I wonder which one I'm supposed to be?
In any case, Max went on to write, "I argued on CONTENTIONS that the reason Israelis aren't dismantling the settlements (and that President Bush isn't pressing them to do so) has nothing to do with the views of American Jewish groups and everything to do with the dismal record of recent Israeli concessions in southern Lebanon and the Gaza Strip. In both cases (as well as at the Camp David negotiations in 2000) Israelis thought that territorial concessions would lead to peace. Instead they led to the empowerment of terrorists. It's an obvious point, and one I'm sure he's familiar with, but one that Jeff never mentioned in his article."
Then he states that I objected "only to one part of my critique," the one concerning the vile Walt and the vile Mearsheimer. The reason I did so, Max, is I felt that you were accusing me of something atrocious, so I thought I ought to knock it down. Also, I'm allergic to long posts. But if you want to discuss the substance of the dispute, I'm happy to. Maybe the great Rosner can referee.

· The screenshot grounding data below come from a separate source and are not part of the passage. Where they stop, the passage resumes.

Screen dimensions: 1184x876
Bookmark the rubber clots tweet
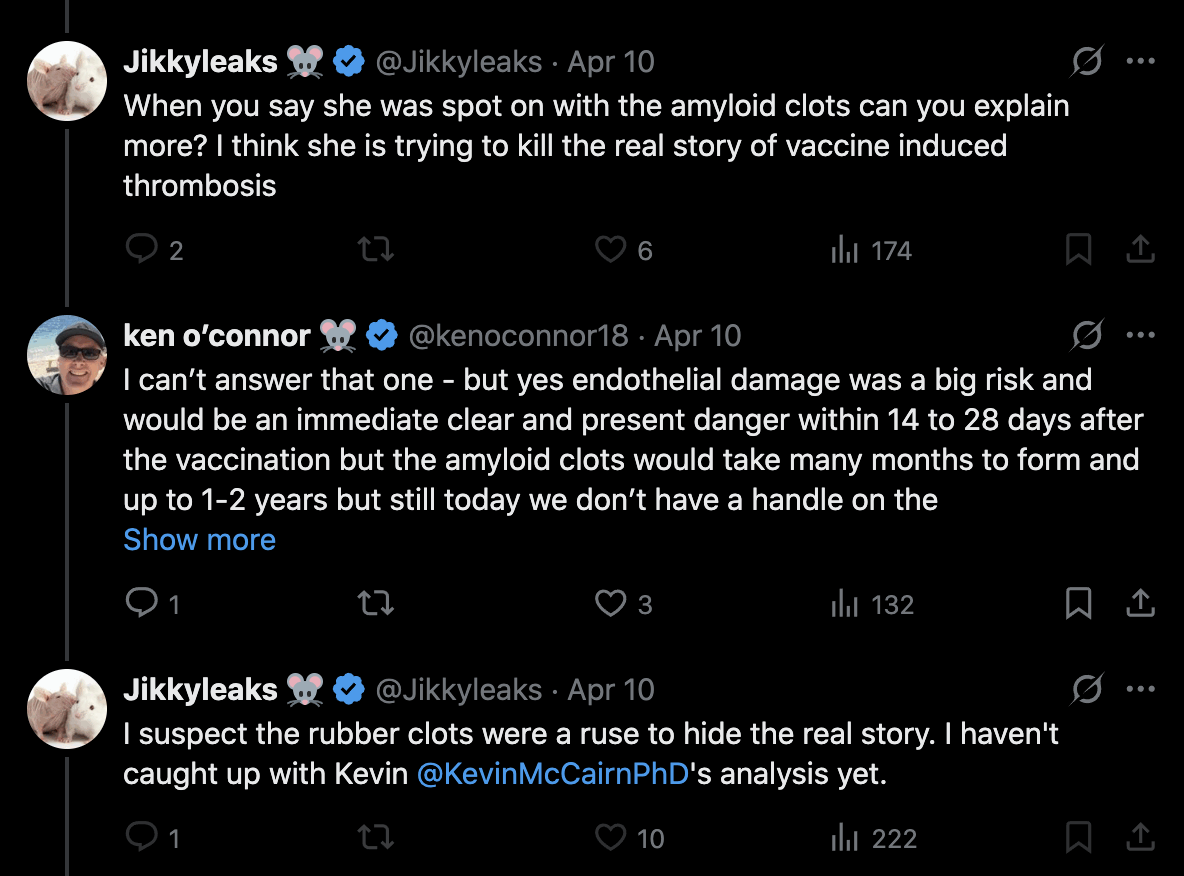pos(1078,838)
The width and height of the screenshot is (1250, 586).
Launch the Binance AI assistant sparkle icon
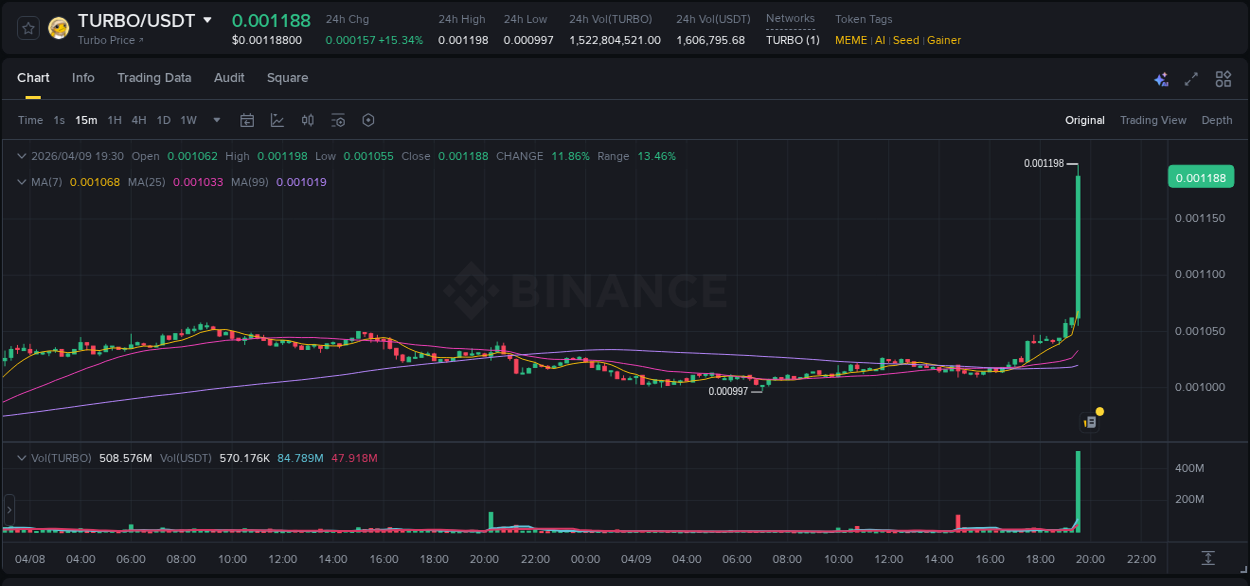click(1160, 78)
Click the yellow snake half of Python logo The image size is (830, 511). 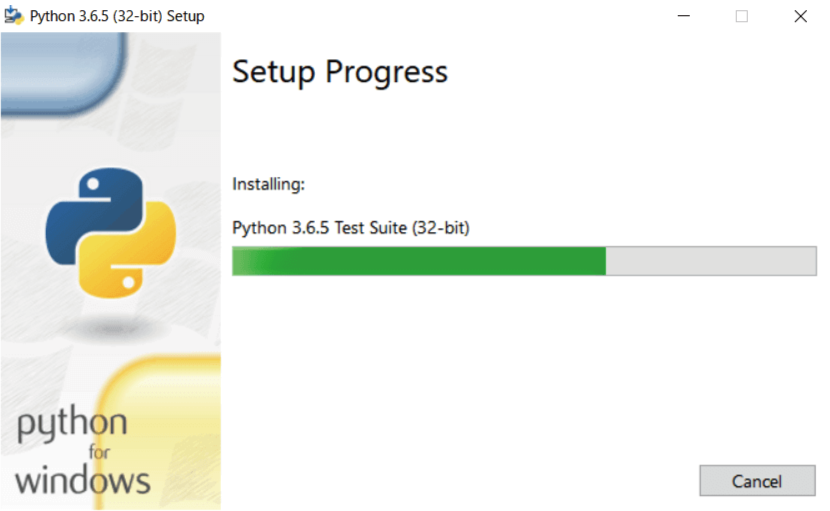(x=130, y=253)
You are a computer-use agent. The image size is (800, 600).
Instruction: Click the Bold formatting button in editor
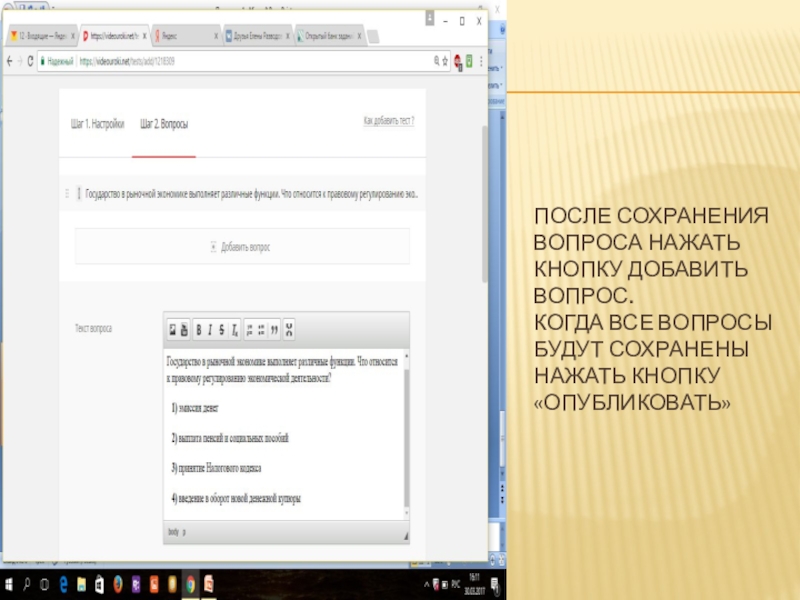(199, 329)
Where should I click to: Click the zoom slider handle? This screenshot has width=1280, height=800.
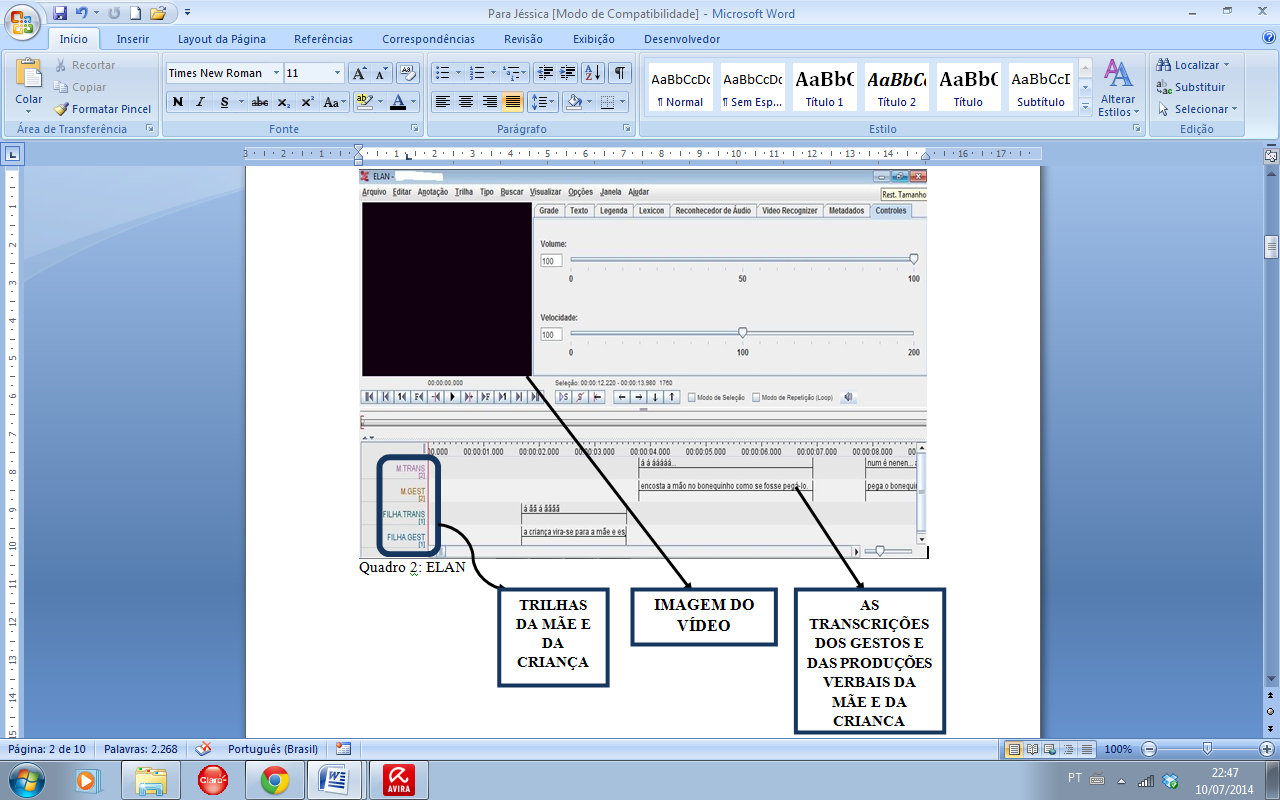tap(1207, 749)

Two quick points: Like many people on the right, Max focuses mainly on the problems Israel would face by leaving the West Bank, but he doesn't address the problems Israel brings on itself by staying, and I don't mean merely what he might think of as the goo-goo moral issues concerning the long-term effects of occupation on the society that is doing the occupying. I'm talking about the demographic threat to Israel's Jewish and democratic nature.
The second point concerns Walt and Mearsheimer: One of their many sins, perhaps one of their bigger sins, was to make impossible an open conversation in the Jewish community about the impact of pro-Israel lobbying. By accusing American Jews of acting against the best interests of their country, they not only made themselves worthy heirs to Father Coughlin and a long list of antique Jew-baiters, they sent us into a defensive crouch.
It is actually okay to talk about Aipac's priorities, and even its power, despite the odious specter of Waltsheimer. Discussion of Aipac's power doesn't bother me, because I believe that its power derives mainly from the fact that most Americans, and most members of Congress, actually like Israel and support Israel. (Unlike Waltsheimer, I've actually interviewed members of Congress on this subject.) It's the first rule of lobbying: Lobbying can only be successful over the long-term if the cause in question is one Congress is predisposed to support anyway.
But on Max's substantive points, concerning the best course of action Israel could take to protect itself from external threats, and from demographic challenges to its Jewish nature, I'm ready to rumble. Actually, I'm not entirely ready, because I'm leaving for the Middle East soon, but I'll rumble anyway.